I have never sneered at anyone, I consider it below me to sneer at someone who is maybe trying to make relevant point, but I find myself disappointed that instead of engaging me with honesty and respect you have chosen to insult me in veiled, obtuse words. After this, you again engage in senseless personal tirades by stating how I am peddling my fantasies borne out of prejudice, well Sir, if I am engaged with tirelessly working to peddle my fantasies, then so are you and the great number of Indians on this forum who post and day and night with utter devotion in demonstrating how benevolent the state of the republic of India is and all is fine in the Kashmir valley.
Then, the argument of numbers and ratios is brought in. Well, dear these are not relevant examples you give. The regions of KPK and Karachi are not demanding independence/autonomy from Pakistan. The KPK region is rocked by an international conflict consisting of religious rabids attempting to hijack the whole of the state under its wrapped ideology. It is not an occupation by which a so called democratic state fires the bullets on an unarmed 12 years' old by resting it's democratic infused rifle on the shoulder of an armed soldier.
While we are at Karachi, it will not be too grand to entertain this argument, the population of the whole of Karachi district is several folds larger than that of Jammu and Kashmir. Even then, the violence in Karachi is of a criminal and political nature, not an armed rebellion against the state of Pakistan. Pray tell me, what use is this comparison?

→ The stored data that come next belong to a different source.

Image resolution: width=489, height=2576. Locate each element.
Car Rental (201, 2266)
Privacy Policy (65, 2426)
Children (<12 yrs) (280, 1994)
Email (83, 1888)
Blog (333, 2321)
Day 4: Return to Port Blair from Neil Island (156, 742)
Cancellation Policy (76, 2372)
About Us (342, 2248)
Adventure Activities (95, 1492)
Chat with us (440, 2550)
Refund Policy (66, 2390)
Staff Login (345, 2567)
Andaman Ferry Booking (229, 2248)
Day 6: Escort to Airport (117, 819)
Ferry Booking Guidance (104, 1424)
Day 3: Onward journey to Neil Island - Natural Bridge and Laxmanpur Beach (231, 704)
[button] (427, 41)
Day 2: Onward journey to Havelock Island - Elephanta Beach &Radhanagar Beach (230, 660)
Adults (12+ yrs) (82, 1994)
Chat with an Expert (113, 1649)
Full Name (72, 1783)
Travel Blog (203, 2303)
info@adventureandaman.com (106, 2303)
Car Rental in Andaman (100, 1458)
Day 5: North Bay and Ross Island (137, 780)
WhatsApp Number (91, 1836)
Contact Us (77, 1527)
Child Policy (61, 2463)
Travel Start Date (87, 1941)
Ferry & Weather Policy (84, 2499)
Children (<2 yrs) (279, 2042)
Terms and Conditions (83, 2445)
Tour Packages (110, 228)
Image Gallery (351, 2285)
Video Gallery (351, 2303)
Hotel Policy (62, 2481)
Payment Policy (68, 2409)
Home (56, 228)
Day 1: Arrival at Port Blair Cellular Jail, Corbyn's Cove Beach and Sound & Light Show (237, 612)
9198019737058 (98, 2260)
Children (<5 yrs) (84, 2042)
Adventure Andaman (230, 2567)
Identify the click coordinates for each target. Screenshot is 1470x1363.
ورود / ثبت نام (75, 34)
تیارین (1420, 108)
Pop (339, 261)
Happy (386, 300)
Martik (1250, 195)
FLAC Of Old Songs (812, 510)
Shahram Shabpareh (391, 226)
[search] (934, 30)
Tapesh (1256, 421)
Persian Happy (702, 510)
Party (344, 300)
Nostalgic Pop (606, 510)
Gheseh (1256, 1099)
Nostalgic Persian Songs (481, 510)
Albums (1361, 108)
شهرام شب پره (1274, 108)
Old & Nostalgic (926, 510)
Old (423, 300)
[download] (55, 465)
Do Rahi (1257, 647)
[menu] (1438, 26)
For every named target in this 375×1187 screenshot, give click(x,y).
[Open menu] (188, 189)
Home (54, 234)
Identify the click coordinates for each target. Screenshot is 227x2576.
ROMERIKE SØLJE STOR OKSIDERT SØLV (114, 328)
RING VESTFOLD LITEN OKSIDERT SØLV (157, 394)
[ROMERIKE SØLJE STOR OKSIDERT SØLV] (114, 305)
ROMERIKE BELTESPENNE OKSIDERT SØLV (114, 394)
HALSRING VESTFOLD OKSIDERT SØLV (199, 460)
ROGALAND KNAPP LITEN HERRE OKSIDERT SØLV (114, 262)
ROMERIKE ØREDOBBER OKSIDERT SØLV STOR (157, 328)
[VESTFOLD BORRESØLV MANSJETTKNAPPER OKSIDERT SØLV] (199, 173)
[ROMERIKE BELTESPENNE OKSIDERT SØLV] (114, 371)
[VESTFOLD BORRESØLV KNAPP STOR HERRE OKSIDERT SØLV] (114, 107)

I have never ever even engaged in the politics of numbers, I have not disputed your numbers nor presented an exaggeration. The numbers are irrelevant like I have mentioned before, my original point which was lost under the emotionally charged personal rant of yours was, to remind any observer, to point out that there is no insurgency in Azad Kashmir, there is not young boys and men being killed under the guise of security. There are no women being raped to protect the democratic ideals of weak minded nation, no old who men who are fed their body bits every day till they are finally killed.
Sir, my skin is tough enough to weather your words and insults, but the skins of young boys who are peppered with bird shots to re-enforce the democratic tyranny of the majority is clearly not. My rants may be indeed be emotional and not legally binding, but they are no less factual as yours.
Nice rejoinder.
One question:
Can you explain lack of unrest, opposition to Pakistani Forces during Operation Gibraltar and a peaceful Kashmir valley till 1989? Curious to know your answer.
If the Jewish people could wait over 2,000 years to make an effort to retake their nation with the help of outsiders, please tell me why the Kashmiris are not allowed the same?